Lines holding the string "Close" in the listing below are to be copied.

━━ Data extracts

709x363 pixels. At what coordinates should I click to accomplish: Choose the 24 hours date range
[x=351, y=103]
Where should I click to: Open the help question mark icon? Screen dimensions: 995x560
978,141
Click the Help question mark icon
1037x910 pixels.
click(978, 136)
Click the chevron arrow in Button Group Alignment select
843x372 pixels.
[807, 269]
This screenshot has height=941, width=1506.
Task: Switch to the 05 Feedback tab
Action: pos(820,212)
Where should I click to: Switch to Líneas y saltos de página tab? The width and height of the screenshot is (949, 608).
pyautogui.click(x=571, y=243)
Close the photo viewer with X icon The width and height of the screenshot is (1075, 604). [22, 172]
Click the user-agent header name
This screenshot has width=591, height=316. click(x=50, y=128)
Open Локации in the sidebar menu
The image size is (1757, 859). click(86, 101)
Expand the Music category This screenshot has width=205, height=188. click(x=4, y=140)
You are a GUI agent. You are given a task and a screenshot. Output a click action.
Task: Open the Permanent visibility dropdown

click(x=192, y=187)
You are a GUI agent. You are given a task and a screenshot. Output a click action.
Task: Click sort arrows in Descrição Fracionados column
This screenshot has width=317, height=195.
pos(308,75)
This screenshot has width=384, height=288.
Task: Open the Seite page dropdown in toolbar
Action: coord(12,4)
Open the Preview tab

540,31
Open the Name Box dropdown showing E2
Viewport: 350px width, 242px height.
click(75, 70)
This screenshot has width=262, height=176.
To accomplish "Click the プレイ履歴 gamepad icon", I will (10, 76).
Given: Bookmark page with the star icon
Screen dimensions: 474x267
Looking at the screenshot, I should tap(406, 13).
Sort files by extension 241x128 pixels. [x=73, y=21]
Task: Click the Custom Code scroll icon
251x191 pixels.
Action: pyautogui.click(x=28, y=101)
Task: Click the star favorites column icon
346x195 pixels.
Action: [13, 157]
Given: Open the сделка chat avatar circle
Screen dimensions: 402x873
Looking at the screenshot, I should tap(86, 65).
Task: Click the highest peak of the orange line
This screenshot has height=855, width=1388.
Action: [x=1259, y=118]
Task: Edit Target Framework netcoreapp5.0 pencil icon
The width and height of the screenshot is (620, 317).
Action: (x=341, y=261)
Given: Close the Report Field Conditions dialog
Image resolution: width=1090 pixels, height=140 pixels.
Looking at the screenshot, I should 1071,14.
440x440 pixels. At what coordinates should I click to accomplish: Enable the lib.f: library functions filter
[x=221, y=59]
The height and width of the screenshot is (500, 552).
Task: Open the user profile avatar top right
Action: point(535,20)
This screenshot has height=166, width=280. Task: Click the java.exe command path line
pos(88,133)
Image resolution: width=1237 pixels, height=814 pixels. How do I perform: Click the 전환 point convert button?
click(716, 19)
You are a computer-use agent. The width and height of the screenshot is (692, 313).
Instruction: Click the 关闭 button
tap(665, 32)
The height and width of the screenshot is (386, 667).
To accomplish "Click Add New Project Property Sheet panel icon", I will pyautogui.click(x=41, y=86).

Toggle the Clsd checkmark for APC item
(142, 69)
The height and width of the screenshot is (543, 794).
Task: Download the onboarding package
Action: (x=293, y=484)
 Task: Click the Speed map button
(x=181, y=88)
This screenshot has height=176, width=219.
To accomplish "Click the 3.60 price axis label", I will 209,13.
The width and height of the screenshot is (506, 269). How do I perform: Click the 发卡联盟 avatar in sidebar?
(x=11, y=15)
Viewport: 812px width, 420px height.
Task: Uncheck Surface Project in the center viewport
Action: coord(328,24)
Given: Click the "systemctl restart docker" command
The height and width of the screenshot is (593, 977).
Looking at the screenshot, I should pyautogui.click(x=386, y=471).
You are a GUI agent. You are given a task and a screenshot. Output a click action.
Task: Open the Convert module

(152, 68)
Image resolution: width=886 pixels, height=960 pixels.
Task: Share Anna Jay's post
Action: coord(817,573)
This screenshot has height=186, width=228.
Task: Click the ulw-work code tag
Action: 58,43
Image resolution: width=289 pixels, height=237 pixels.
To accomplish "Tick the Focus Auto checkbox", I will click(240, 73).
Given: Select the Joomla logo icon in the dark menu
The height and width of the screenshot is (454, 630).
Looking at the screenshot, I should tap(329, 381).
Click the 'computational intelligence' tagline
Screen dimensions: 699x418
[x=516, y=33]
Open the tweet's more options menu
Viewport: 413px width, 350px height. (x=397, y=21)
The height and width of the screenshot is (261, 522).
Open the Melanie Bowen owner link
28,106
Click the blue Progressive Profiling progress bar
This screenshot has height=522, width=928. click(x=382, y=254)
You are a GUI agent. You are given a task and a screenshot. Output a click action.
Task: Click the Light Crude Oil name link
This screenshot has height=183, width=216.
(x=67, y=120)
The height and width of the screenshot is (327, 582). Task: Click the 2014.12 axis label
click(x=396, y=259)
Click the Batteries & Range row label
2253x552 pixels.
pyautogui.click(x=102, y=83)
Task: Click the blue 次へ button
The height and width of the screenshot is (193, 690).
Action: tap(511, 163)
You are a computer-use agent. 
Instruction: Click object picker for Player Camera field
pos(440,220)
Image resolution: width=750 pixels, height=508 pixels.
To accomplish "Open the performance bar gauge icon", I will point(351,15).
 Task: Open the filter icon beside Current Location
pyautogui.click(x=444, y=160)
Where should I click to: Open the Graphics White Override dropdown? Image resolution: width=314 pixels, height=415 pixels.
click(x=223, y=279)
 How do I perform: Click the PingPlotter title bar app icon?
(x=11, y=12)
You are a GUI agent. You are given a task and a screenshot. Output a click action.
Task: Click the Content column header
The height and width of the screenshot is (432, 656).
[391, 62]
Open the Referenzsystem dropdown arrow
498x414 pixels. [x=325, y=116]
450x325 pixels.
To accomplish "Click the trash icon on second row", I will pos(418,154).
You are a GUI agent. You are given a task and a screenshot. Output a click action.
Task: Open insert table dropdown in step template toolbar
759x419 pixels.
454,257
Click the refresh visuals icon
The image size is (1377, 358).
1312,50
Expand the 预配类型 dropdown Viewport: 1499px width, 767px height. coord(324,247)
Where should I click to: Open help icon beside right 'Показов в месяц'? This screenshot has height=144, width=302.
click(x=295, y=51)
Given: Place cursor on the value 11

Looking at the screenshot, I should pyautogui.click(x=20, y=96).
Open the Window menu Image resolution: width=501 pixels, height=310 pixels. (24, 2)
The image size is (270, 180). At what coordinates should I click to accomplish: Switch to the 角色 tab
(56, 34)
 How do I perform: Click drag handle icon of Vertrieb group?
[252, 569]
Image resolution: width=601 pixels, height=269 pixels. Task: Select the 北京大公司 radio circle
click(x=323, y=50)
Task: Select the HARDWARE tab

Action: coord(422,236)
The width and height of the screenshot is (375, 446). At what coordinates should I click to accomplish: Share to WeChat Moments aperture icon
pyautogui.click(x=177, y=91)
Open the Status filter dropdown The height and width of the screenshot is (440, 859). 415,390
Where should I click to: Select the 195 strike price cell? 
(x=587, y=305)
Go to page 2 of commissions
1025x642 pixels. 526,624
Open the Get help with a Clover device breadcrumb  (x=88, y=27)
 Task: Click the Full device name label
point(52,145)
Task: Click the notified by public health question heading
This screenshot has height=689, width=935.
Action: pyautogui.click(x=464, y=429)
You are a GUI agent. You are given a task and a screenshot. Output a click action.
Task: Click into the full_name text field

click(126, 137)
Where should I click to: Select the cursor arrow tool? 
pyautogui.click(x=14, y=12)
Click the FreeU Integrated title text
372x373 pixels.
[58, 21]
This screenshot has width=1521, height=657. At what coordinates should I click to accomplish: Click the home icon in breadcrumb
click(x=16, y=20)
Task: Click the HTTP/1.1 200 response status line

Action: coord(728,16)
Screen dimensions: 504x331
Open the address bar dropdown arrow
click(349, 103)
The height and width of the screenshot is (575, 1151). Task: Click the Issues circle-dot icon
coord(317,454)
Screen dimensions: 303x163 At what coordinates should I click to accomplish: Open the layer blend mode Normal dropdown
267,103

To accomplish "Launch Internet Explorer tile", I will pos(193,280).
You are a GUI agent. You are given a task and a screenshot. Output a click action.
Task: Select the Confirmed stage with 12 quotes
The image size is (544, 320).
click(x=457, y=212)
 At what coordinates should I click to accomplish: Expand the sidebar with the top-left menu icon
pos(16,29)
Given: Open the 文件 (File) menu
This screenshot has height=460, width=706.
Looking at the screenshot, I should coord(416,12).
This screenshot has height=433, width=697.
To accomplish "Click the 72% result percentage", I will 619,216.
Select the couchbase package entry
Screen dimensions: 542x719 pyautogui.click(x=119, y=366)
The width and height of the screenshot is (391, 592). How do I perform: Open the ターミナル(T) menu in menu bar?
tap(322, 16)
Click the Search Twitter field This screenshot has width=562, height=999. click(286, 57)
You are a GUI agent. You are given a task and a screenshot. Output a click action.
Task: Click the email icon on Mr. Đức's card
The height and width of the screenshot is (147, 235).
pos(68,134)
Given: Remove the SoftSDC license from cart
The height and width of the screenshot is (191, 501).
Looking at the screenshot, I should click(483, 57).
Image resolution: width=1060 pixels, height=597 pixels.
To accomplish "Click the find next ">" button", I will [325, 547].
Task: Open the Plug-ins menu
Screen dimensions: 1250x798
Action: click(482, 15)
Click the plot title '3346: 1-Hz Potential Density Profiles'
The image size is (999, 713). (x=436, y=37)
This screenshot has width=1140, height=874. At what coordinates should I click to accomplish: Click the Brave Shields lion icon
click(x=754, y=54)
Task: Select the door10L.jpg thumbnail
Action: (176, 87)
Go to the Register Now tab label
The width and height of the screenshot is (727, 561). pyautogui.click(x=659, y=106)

━━━━

• **Result for this task**
Close the photo viewer with X icon The width and height of the screenshot is (1075, 604). [22, 172]
Given: Close the Report Field Conditions dialog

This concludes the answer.